● DOCUMENTO DI PARTENZA
▼▼▼
Vediamo l'ultima settimana cosa porta il mercato ma per la prima volta negli ultimi 6-7 anni ho la sensazione che la Juve non si sia rinforzata sul mercato.. In mezzo due buoni giocatori a zero ma che non spostano certo equilibri, dietro de ligt ho sempre detto che è forte ma non è certo come aver preso nesta o cannavaro.. Davanti non hanno sistemato nulla non riuscendo a piazzare higuain e dybala.. Vedremo che farà sarti.. Ad oggi non credo sia felicissimo.. Poi vabbè, cr7 magari basta e avanza.. X la serie a sono comunque ancora strafavoriti..


----------



## willcoyote85 (28 Agosto 2019)

secondo voi perchè il napoli è stato favorito alla 1a giornata?

non vado oltre.....


----------



## Crazy rossonero 90 (28 Agosto 2019)

willcoyote85 ha scritto:


> secondo voi perchè il napoli è stato favorito alla 1a giornata?
> 
> non vado oltre.....



ogni anno la stessa storia 
la squadra che dovrà affrontare la rube la giornata dopo
gli viene regalato qualcosa.. così i sempliciotti tifosi rubentini 
potranno dire.. "ma come ? vi lamentate del furto se la giornata prima avete avuto quello ?" 
ogni santissimo anno è così.. e questi fanno finta di non accorgersi dei loro furti 
o peggio ancora sono proprio ottusi !


----------



## Crazy rossonero 90 (28 Agosto 2019)

Cmq ragazzi qui dentro caroselli sul Emre Can è fortissimo 
idem Rabiot poi scendono in A e sono tutt altra roba...

inizio a pensare che nn siete grandi intenditori di calciatori 
cosa inversa Sensi x la + descritto come pippa x la maggior parte 
ma alla fine è un buonissimo giocatore... (cosa che pensavo già prima)

x me l unico parametro 0 veramente forte è Ramsey e basta


----------



## willcoyote85 (28 Agosto 2019)

Crazy rossonero 90 ha scritto:


> Cmq ragazzi qui dentro caroselli sul Emre Can è fortissimo
> idem Rabiot poi scendono in A e sono tutt altra roba...
> 
> inizio a pensare che nn siete grandi intenditori di calciatori
> ...



si ma qua ha ragione admin in pieno.

conte è re kaioh, per chi conosce dragonball.
ai suoi giocatori insegna il kaiohken...

te dai biglia a conte e poi ti recupera anche mané in campo aperto


----------



## Crazy rossonero 90 (28 Agosto 2019)

willcoyote85 ha scritto:


> si ma qua ha ragione admin in pieno.
> 
> conte è re kaioh, per chi conosce dragonball.
▲▲▲
● RICHIESTE
**A.** Riassuma in due frasi la discussione sul mercato della Juve.
**B.** Prosegua la discussione sul mercato della Juve a partire dall'ultima riga riportata.

● DATI FORNITI
▼▼▼
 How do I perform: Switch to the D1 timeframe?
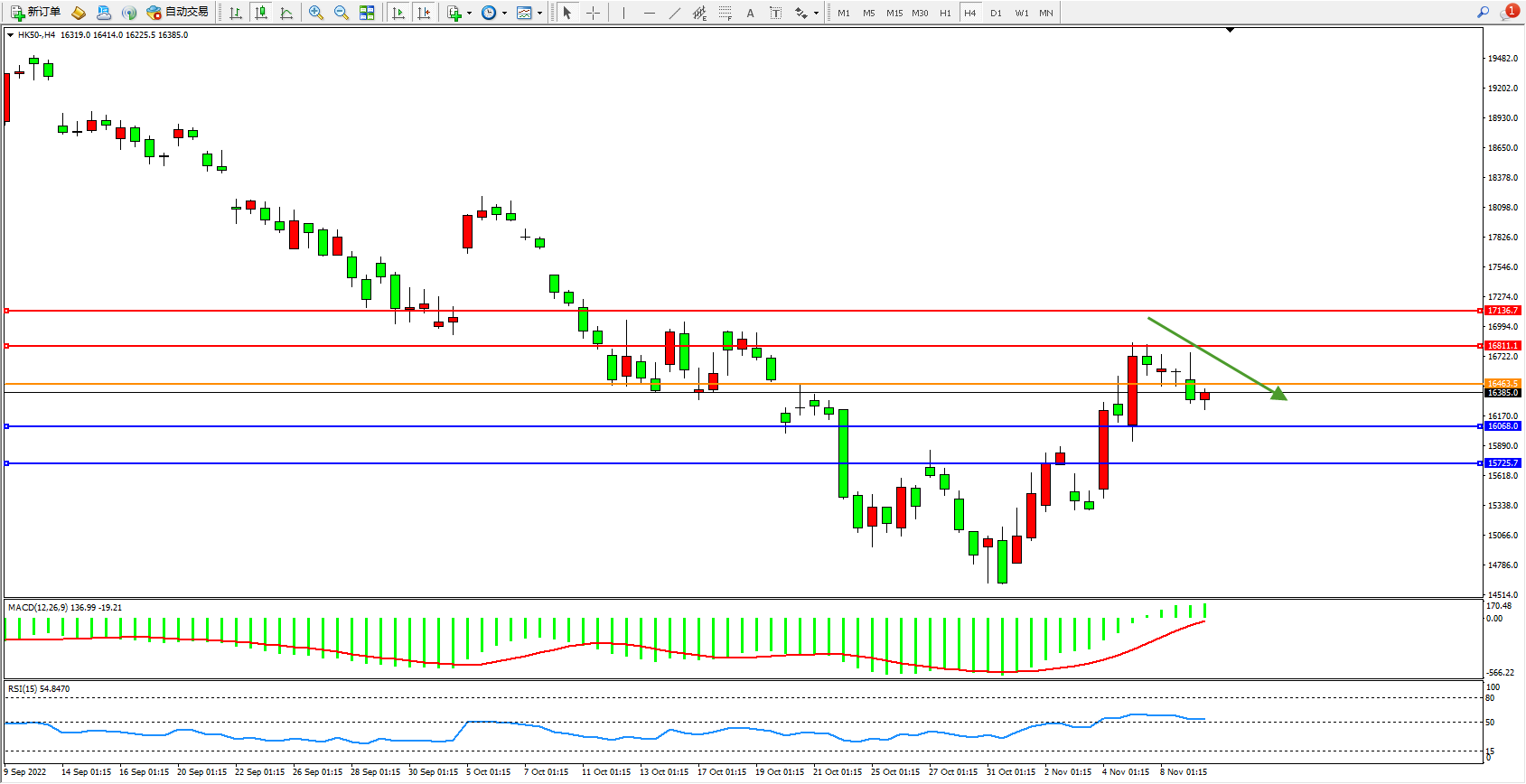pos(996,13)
▲▲▲
▼▼▼
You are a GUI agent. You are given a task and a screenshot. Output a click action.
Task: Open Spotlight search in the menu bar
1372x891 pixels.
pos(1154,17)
▲▲▲
▼▼▼
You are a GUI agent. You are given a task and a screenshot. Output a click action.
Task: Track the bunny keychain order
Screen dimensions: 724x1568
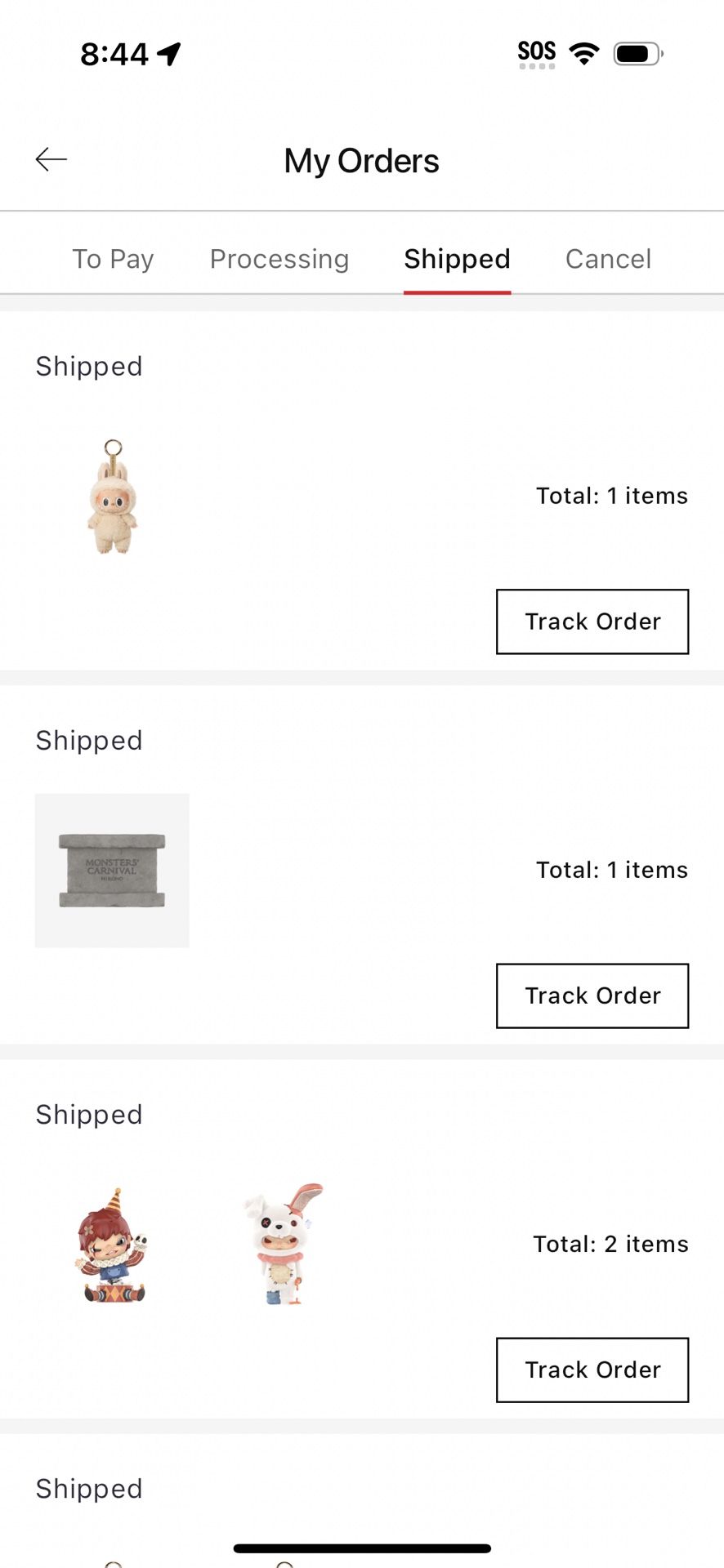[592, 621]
▲▲▲
● LE RISPOSTE
**A.** Un utente ritiene che, per la prima volta in sei-sette anni, la Juve non si sia rinforzata sul mercato, pur restando strafavorita per la Serie A; un altro sostiene che ogni anno alla squadra che affronterà la «rube» la giornata successiva venga regalato qualcosa. Si osserva poi che Emre Can e Rabiot, molto lodati nel forum, in Serie A si rivelano tutt'altra cosa, mentre Sensi è un ottimo giocatore, e Conte viene paragonato a re Kaioh di Dragon Ball.

**B.**
> ai suoi giocatori insegna il kaiohken...
> ...



io non la condivido molto questa suggestione 
ma a parte i kaiohken Sensi non è mai stato una pippa

infatti come Barella si è preso la Nazionale malgrado giocasse in una squadrina


----------



## Goro (28 Agosto 2019)

Crazy rossonero 90 ha scritto:


> Cmq ragazzi qui dentro caroselli sul Emre Can è fortissimo
> idem Rabiot poi scendono in A e sono tutt altra roba...
> 
> inizio a pensare che nn siete grandi intenditori di calciatori
> ...



Tanti abbagli presi, è vero, purtroppo c'è sempre meno lucidità nel giudicare un calciatore


----------



## hakaishin (28 Agosto 2019)

Crazy rossonero 90 ha scritto:


> Cmq ragazzi qui dentro caroselli sul Emre Can è fortissimo
> idem Rabiot poi scendono in A e sono tutt altra roba...
> 
> inizio a pensare che nn siete grandi intenditori di calciatori
> ...



Vediamo can e rabiot quest’anno 
E vediamo barella e sensi..
Parleranno il campo


----------



## hakaishin (28 Agosto 2019)

Milanforever26 ha scritto:


> Vediamo l'ultima settimana cosa porta il mercato ma per la prima volta negli ultimi 6-7 anni ho la sensazione che la Juve non si sia rinforzata sul mercato.. In mezzo due buoni giocatori a zero ma che non spostano certo equilibri, dietro de ligt ho sempre detto che è forte ma non è certo come aver preso nesta o cannavaro.. Davanti non hanno sistemato nulla non riuscendo a piazzare higuain e dybala.. Vedremo che farà sarti.. Ad oggi non credo sia felicissimo.. Poi vabbè, cr7 magari basta e avanza.. X la serie a sono comunque ancora strafavoriti..



Non quoto solo su de ligt per il resto hai sostanzialmente ragione.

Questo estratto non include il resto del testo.